▶ _Your task_
Copy out each line of the data below in which the string "mayo" appears.

▶ _Extracted records_
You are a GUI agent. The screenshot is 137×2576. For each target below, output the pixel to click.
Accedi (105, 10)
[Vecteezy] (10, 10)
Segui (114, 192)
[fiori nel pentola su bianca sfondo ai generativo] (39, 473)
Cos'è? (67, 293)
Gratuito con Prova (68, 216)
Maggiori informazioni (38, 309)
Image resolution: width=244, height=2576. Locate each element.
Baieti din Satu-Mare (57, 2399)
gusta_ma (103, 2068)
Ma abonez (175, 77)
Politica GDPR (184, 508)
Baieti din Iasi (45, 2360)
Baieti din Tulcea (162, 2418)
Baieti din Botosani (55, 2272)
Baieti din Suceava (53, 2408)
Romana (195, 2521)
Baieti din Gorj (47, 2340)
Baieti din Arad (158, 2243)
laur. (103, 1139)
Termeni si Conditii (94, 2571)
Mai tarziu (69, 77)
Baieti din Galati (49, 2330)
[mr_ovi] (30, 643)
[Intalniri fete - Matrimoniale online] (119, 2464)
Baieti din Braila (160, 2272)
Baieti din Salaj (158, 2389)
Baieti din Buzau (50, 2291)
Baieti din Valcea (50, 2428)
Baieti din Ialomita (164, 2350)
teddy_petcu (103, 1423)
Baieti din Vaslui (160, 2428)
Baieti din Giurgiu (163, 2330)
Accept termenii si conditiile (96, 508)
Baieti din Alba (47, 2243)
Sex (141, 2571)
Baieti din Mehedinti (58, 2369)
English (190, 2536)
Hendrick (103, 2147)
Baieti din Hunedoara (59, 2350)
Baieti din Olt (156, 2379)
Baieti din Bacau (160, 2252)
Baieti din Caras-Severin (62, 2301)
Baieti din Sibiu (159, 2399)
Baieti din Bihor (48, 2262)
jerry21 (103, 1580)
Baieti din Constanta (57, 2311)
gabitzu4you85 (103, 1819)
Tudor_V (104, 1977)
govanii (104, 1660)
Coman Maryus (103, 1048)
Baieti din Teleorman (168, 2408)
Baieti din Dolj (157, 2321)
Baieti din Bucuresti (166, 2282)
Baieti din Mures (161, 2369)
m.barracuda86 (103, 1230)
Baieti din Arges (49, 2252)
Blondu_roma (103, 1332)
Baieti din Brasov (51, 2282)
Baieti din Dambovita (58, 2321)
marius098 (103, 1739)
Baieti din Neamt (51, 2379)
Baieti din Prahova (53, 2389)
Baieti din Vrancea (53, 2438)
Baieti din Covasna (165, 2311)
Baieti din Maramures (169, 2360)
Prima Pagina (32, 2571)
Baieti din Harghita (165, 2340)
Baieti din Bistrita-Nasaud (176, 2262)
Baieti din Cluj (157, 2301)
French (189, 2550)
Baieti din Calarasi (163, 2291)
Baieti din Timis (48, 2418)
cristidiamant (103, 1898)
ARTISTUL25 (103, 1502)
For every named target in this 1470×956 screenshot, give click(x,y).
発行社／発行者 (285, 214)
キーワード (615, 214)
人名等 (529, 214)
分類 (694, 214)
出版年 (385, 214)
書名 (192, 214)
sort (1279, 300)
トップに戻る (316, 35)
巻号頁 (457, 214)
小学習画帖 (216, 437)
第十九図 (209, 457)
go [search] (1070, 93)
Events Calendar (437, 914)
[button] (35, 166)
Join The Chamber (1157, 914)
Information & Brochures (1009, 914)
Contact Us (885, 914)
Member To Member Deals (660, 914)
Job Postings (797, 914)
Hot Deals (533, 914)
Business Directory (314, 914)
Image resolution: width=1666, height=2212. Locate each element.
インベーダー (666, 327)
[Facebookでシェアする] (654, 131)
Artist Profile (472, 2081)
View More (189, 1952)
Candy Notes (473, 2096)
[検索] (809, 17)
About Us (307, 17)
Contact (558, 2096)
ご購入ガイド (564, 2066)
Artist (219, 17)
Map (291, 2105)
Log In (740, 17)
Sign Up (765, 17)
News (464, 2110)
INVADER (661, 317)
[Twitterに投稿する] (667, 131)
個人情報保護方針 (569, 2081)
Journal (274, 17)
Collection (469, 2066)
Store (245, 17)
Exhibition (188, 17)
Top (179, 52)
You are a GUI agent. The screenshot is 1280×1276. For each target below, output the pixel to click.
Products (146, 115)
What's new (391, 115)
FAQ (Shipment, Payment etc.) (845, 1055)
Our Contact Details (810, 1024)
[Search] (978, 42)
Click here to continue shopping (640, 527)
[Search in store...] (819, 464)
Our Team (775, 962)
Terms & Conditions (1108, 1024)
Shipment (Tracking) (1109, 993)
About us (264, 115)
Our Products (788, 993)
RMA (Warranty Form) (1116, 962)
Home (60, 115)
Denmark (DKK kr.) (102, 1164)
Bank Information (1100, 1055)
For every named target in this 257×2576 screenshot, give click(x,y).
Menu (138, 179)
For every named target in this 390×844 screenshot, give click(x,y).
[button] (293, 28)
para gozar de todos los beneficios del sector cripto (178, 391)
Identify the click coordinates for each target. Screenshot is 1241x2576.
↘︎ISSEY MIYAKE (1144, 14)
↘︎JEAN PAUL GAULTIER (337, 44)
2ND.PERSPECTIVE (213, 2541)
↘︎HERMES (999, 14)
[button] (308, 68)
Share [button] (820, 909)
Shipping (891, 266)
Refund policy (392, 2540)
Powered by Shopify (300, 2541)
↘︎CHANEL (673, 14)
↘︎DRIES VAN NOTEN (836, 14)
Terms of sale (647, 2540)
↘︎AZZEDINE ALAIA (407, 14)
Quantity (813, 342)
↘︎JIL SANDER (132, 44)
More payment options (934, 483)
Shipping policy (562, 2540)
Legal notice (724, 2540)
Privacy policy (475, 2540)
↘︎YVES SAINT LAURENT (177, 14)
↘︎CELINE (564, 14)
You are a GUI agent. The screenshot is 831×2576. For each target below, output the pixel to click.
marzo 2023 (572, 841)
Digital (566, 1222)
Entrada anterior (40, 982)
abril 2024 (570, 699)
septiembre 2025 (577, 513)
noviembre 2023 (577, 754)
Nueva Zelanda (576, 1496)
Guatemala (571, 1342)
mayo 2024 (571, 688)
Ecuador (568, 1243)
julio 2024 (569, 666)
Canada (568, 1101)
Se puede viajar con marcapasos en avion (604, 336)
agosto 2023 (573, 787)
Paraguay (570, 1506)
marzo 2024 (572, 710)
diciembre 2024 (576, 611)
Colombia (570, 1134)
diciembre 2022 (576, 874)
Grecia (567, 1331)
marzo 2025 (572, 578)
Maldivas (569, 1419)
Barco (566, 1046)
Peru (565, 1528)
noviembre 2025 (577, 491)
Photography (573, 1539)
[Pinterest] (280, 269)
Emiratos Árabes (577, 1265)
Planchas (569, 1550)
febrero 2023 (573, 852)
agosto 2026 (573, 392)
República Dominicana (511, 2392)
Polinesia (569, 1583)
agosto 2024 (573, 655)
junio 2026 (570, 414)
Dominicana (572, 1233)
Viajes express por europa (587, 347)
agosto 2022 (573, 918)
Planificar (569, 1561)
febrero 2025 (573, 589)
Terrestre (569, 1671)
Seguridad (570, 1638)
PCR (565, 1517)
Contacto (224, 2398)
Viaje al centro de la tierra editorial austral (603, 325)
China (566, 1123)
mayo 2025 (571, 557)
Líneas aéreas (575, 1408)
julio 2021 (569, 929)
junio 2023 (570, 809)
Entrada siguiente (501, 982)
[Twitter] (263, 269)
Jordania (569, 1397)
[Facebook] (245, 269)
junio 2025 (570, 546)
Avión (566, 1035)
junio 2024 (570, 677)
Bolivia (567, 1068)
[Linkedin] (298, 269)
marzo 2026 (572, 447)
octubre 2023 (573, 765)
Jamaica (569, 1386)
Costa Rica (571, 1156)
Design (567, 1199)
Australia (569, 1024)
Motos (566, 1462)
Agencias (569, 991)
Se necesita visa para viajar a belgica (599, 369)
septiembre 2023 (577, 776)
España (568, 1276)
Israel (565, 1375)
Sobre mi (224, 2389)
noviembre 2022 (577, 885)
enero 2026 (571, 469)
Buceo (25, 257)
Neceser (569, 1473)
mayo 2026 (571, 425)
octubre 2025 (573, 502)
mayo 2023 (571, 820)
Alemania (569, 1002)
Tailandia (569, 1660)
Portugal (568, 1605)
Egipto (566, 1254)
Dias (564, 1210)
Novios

▶ _Written solution_
mayo 2024 (571, 688)
mayo 2025 (571, 557)
mayo 2026 (571, 425)
mayo 2023 (571, 820)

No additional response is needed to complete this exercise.